Afasica come un dinosauro. Trasferirsi sulla luna circondata da aristocratici per curare gatti viziati e maiali da carne semisintetici.
"Va da sé che il compenso sarà rapportato al sacrificio, e vitto e alloggio saranno a nostro carico." Invertebrata come una lumaca di mare. Avrei dovuto sputargli in un occhio e invece ero quasi tentata. "Ti preghiamo di mantenere il massimo riserbo. Hai una settimana per pensarci, ma una volta acconsentito non potrai tornare indietro. Ti faccio strada intanto." Mi ha aperto la porta dell'ufficio e mi ha fatto segno di seguire il corridoio beige congedandomi con un saluto militare.

Mentre scendevo i gradoni di plexiglass ero da qualche parte tra il poter ridere e il dover piangere.

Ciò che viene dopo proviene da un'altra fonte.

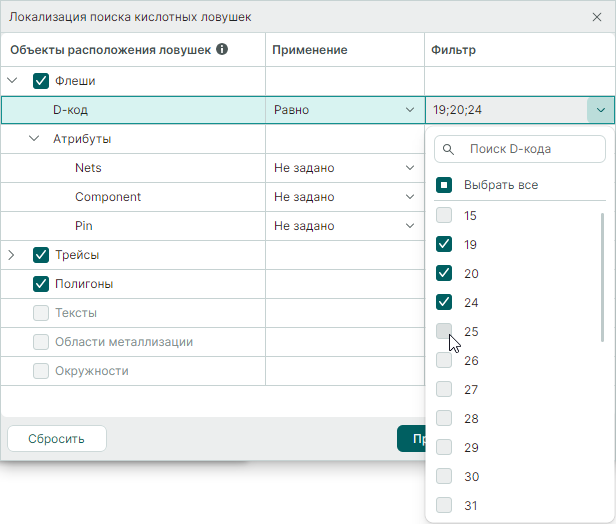
Task: Collapse the Атрибуты group
Action: pos(33,139)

Stringevo in mano il badge e mi chiedevo come fosse possibile che quegli aristocratici vivessero il loro eterno Natale sulla luna a spese del governo mentre noi eravamo qui a schiattare letteralmente di caldo. Non mi aspettavo niente di diverso, in realtà, non ho mai creduto nell'onestà di nessuno, nè nelle buone intenzioni di una qualche macchina astratta chiamata stato, ma mi faceva rabbia l'idea di essere obbligata a scegliere tra una condizione di miseria senza uscita e lo schifo aristocratico lunare. Non avevo nemmeno l'illusione di poter fare una scelta più giusta dell'altra o di poter guadagnare una qualche libertà.

All'ingresso, il bot era ancora impeccabile con il suo rossetto arancione e la sua pettinatura a banana; mi ha riconsegnato le scarpe e il tutone senza fiatare una parola di francese. Sono uscita trascinandomi con la solita goffaggine da crostaceo guardando il sole dritto negli occhi. Dopo tutto, questo asfissiante clima tropicale non era poi così male. Bisognava solo farci l'abitudine.